La demande d’autorisation doit être adressée à l’Administration par voie électronique (via https://sve.travail-emploi.gouv.fr) ou par courrier recommandé avec accusé de réception, en double exemplaire. En principe, la demande est transmise dans les 15 jours suivant la délibération du CSE ou dans les 48 heures en cas de mise à pied conservatoire du salarié.
Une fois saisie, l’Inspection du travail doit obligatoirement accuser réception du dossier de demande d’autorisation. Commence alors la phase d’enquête pendant laquelle l’employeur et le salarié seront entendus. A noter que le jour de son rendez-vous avec l’Inspection du travail, l’employeur a la faculté de se faire assister d’un conseil ce qui est, d’expérience, très recommandé.
Phase 4 : la décision de l’Inspection du travail et les suites à donner
L’inspection du travail dispose d’un délai de 2 mois pour rendre sa décision. En cas de silence de sa part, la demande d’autorisation est réputée rejetée.
En cas de décision d’autorisation, l’employeur reprend sa liberté d’action et peut notifier le licenciement dans le respect des délais et règles applicables.
En cas de refus, le salarié doit être maintenu en poste voire être réintégré dans ses fonctions en cas de mise à pied (et doit percevoir la rémunération dont il a été privé pendant la période de mise à pied).
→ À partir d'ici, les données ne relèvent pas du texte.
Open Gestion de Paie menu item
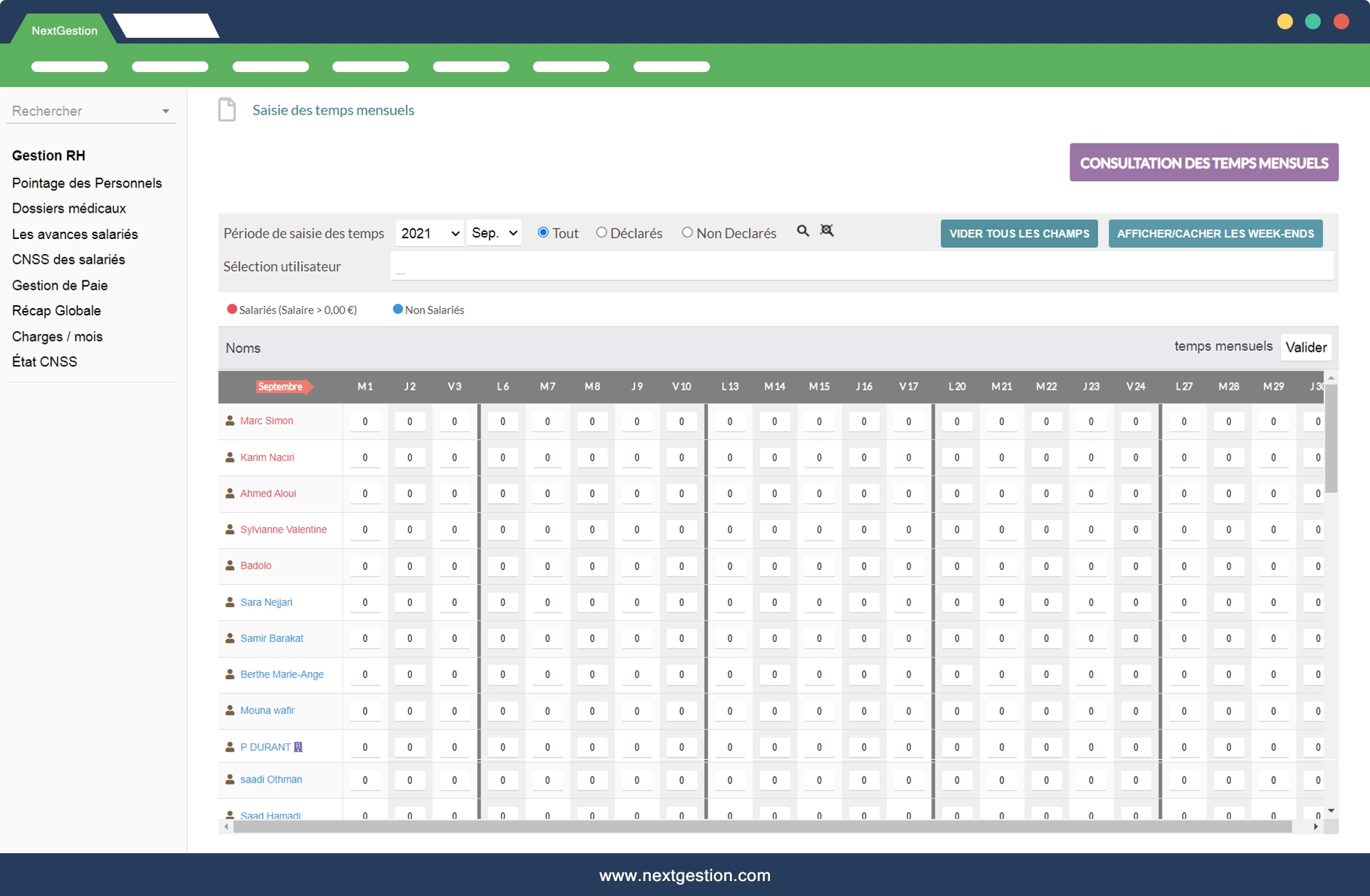 click(x=60, y=285)
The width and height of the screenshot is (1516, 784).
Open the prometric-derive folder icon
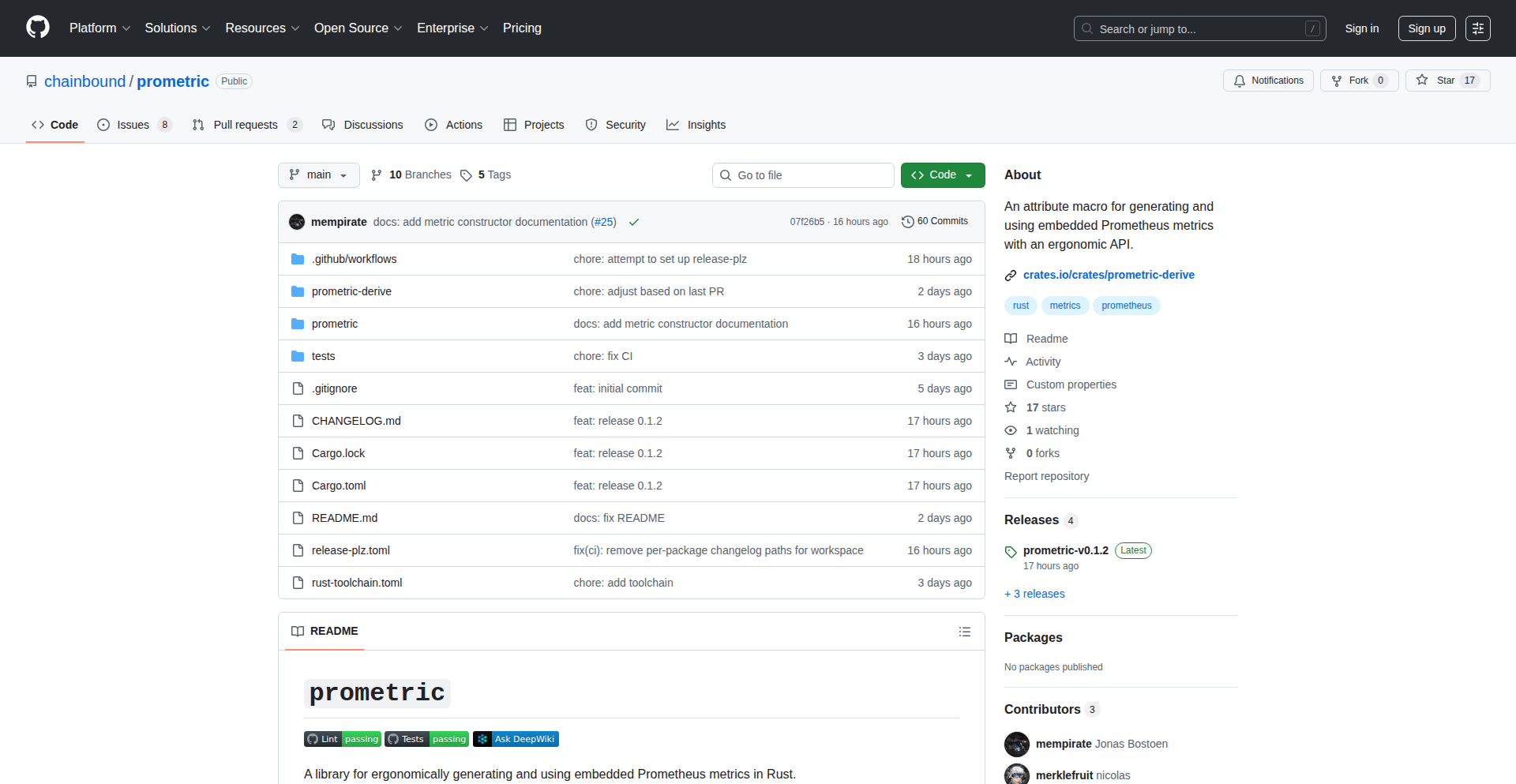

L’employeur dispose quant à lui de la faculté de contester cette décision dans un délai de 2 mois qu’il s’agisse d’un recours hiérarchique introduit devant le Ministre du Travail et/ou d’un recours contentieux devant le Tribunal administratif.
En définitive, la procédure de licenciement des salariés protégés doit être menée avec la plus grande vigilance tant les occasions de manquer un délai ou d’omettre une étape essentielle sont nombreuses … et lourdes de conséquences.